UNIVERSITY PARK, Pa. — Leading a diverse, collaborative coalition that spans universities, industry and disciplines, Penn State has been awarded $8 million from the National Aeronautics and Space Administration (NASA) to chart the course for hybrid electric aircraft.
“This is a bold project that will explore the possibility of a safe, efficient and innovative path to reduce the fuel consumption and lower the carbon footprint of the aviation industry,” said Karen Thole, distinguished professor, mechanical engineering department head and the principal investigator.
The four-year project will focus on single and twin-aisle aircraft that carry 100 passengers or more, which the researchers say are well suited for hybrid propulsion.
However, it is not as simple as integrating a battery into a traditional, gas-powered propulsion system, according to Thole. The team will seek to reimagine the entire system, optimizing and re-designing the core of the gas turbine engine.
“With our collaborators, we will use all the knowledge surrounding these hybrid systems and find new ways to operate them with increased efficiency,” said Reid Berdanier, assistant research professor in mechanical engineering.
According to the researchers, Penn State, with its historic strengths in gas turbines, is pioneering the development and testing of concepts for small engine cores that are efficient and integrate well into the hybrid system.

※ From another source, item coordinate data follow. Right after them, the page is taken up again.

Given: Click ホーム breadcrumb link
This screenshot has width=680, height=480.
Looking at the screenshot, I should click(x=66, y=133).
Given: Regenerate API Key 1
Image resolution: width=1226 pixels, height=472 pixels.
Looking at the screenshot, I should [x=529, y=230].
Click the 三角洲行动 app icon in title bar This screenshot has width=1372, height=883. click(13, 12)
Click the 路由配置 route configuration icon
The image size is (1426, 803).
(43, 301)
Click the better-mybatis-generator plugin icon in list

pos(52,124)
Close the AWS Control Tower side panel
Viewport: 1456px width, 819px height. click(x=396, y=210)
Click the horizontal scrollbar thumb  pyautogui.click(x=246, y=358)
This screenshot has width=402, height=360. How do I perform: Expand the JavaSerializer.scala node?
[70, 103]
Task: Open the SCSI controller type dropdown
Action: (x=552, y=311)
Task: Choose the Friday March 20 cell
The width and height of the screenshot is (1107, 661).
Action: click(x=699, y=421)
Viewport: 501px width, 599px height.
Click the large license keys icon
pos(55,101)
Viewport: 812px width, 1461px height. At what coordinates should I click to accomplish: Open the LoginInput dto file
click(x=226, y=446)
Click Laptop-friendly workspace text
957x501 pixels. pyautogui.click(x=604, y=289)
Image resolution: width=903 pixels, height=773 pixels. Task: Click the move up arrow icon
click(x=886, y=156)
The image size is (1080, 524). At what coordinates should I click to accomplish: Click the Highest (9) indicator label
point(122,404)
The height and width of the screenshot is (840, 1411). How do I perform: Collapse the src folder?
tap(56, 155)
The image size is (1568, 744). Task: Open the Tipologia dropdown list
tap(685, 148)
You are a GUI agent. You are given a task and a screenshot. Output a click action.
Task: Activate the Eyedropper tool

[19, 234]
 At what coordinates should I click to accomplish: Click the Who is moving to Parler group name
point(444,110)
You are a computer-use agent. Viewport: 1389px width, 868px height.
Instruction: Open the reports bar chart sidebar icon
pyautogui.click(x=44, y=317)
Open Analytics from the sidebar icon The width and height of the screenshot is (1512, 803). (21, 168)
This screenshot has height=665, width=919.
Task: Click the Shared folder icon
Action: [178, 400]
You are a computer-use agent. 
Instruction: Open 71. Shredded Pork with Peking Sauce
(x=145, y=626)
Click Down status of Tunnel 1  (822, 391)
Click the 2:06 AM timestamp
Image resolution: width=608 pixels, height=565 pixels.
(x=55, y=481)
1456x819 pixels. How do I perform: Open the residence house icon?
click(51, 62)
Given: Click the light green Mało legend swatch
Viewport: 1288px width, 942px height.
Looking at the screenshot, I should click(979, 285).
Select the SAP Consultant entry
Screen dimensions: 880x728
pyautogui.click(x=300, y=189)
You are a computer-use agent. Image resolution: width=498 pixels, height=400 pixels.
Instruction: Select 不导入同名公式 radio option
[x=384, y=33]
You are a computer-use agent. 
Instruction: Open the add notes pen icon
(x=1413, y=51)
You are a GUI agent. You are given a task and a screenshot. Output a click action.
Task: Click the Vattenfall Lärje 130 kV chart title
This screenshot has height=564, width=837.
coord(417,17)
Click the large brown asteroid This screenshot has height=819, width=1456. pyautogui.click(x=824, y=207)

They will be using emerging technologies such as additive manufacturing, machine learning and cyber-physical modeling to forge these new frontiers in hybrid propulsion.
“The goal is to shrink the engine as much as possible,” Thole said. “In doing so, this brings up other technical issues, including how to manufacture the parts and how to improve efficiencies.”
Amrita Basak, assistant professor of mechanical engineering, explained using metal additive manufacturing (AM), commonly referred to as metal 3D printing, will be an enabling technology to reduce the size of the engine core.